A 23-year-old tribal woman has been walking a path that most in her community don’t even talk about. Her family too frowns upon her, but Pano Hembrom continues to educate teenagers in her village about practicing safe sex and how to plan a family.
“I know suffering. I have seen the poor suffer up close. And government officers neglect the poor even in programmes designed for their welfare,” she says.
Pano is a dedicated resource member of the Youth Access to Reproductive Health Services (YARS) and spends much of her time teaching. She recently cleared her matriculation exam with help from Tata Steel’s ‘Family Initiatives Foundation’.
Pano had stopped going to school after her father, a railway employee had a paralysis attack. Her mother, too, a daily wage earner, couldn’t work any more after her health started deteriorating.
“I have to look after my family and my people. I had to abandon the idea of continuing with my studies at an early age. But thanks to the Tata Foundation, I have taken my matriculation examinations. Education is very important as it will equip me to serve better,” she says.
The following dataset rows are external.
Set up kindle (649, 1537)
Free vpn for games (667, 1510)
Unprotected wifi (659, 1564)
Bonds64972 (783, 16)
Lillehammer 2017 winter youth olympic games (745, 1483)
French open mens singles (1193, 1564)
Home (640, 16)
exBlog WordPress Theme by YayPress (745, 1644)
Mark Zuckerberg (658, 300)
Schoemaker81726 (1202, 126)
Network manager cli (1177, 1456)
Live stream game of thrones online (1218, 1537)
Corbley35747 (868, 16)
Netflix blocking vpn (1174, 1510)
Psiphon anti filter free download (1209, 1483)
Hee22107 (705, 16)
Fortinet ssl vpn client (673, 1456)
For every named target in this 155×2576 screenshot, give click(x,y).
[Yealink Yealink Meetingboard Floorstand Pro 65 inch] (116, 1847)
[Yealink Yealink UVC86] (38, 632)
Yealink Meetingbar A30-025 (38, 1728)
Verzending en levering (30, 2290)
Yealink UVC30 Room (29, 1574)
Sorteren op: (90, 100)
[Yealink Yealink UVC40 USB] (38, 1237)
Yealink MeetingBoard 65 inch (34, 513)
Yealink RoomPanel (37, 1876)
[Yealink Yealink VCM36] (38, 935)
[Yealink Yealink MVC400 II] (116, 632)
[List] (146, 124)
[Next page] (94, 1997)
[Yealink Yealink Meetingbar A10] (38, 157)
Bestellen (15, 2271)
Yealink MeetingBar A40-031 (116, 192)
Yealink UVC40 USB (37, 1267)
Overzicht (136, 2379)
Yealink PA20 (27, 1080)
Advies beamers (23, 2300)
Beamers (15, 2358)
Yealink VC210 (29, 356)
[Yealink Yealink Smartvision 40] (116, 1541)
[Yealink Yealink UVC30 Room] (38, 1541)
Pano has helped transform her closed community and today, opportunities like government development work contracts come their way, something unimaginable even five years ago. Once, she staged a protest that led to a re-survey of below poverty line (BPL) villagers so they could be issued fresh cards.
All this has turned Pano into an icon for her community’s youngsters. The Tata Steel Foundation that is associated with YARS conferred the status of a ‘peer educator’ upon her.
“My only mission is to arm the members of my society with the latest information on health-related issues.